Sandoval Mendoza pasó casi dos décadas intentando eludir la pena máxima, hasta que la última instancia fue denegada por la Corte Suprema de EE.UU.
Moisés Sandoval Mendoza, hispano de 41 años de edad, fue ejecutado el pasado miércoles 23 de abril del 2025 por inyección letal en Huntsville (Texas, EE.UU.), por haber secuestrado, estrangulado y agredido sexualmente a una mujer llamada Rachelle O’Neil Tolleson, cuyo cadáver luego quemó, informaron medios locales.
Los hechos se remontan al año 2004. Cuando, el hombre estranguló a la víctima, de 20 años de edad, la llevó a un campo descubierto, donde la agredió sexualmente, y luego volvió a estrangularla y “le hizo un agujero en la garganta” con un cuchillo para acabar con su vida.

En un primer momento, abandonó el cuerpo inerte en un campo, pero, tras ser interrogado por la Policía, decidió moverlo a un lugar más lejano, dejándolo en el lecho de un arroyo, tras lo cual lo prendió fuego, apilando vegetación para tratar de ocultar los restos humanos que, no obstante, fueron descubiertos pocos días más tarde.

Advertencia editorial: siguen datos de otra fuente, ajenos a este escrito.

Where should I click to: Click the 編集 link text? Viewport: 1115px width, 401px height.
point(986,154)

Sandoval Mendoza pasó casi dos décadas intentando eludir la pena máxima, hasta que la última instancia fue denegada por la Corte Suprema de EE.UU. horas antes de su ejecución, en la que estuvieron presentes su esposa, una hermana y dos amigos. “Lamento haberle robado la vida a Rachelle. Sé que nada de lo que pueda decir o hacer podría compensarlo”, declaró antes de recibir la solución letal.

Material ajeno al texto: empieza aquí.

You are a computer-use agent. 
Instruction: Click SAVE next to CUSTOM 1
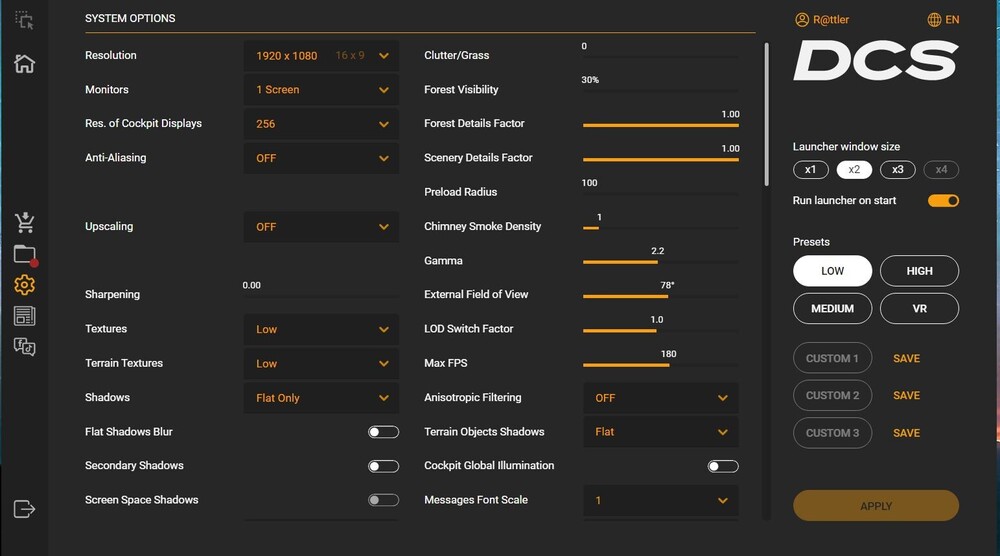[906, 359]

Sandoval Mendoza confesó haber matado a Tolleson después de su arresto, según registros judiciales. En su relato a los investigadores, Tolleson voluntariamente dejó a su hija sola para reunirse con él afuera de su casa en su camioneta, donde la estranguló antes de llevarla a un campo descubierto. Dijo que tuvieron relaciones sexuales antes de volver a estrangularla y luego “le hizo un agujero en la garganta” con un cuchillo para “asegurar que esté muerta”.
Sandoval Mendoza inicialmente dejó su cuerpo en un campo. Después de su primer interrogatorio con la policía, trasladó el cuerpo de la víctima a un lugar más remoto (el lecho de un arroyo a unos 5 kilómetros al este de la ciudad, cerca de la línea divisoria entre los condados de Collin y Hunt) y le prendió fuego. Apiló vegetación sobre Tolleson en un intento por ocultar su cuerpo, según registros judiciales.
Se organizaron grupos de búsqueda para dar con el paradero de Tolleson, pero no tuvieron éxito. Días después, un hombre que recorría el arroyo descubrió su cuerpo quemado, informó el medio The Dallas Morning News en ese momento. Posteriormente, el cuerpo fue identificado como el de Tolleson mediante el uso de registros dentales.

Sandoval Mendoza pasó casi 20 años en el corredor de la muerte, unos nueve años más que el promedio de 11 años que registra el Departamento de Justicia Penal de Texas.
Un último intento por evitar su ejecución fue denegado el miércoles por la mañana por la Corte Suprema de Estados Unidos.
Sandoval Mendoza, atado a una camilla y cubierto con una sábana blanca, contaba con un consejero espiritual, el reverendo Karsten Wedgewood, de Inglaterra, en la cámara de la muerte.
Otros testigos registrados para Sandoval Mendoza eran su esposa, una hermana y dos amigos.
Por parte de Tolleson, estaban sus padres, dos hermanos, un primo y un tío.
“Lo pusieron a dormir. No sintió dolor”, dijo Pam O’Neil, la madre de Tolleson, a los periodistas después de la ejecución. “Ojalá pudiera decir lo mismo de la muerte de mi hija”.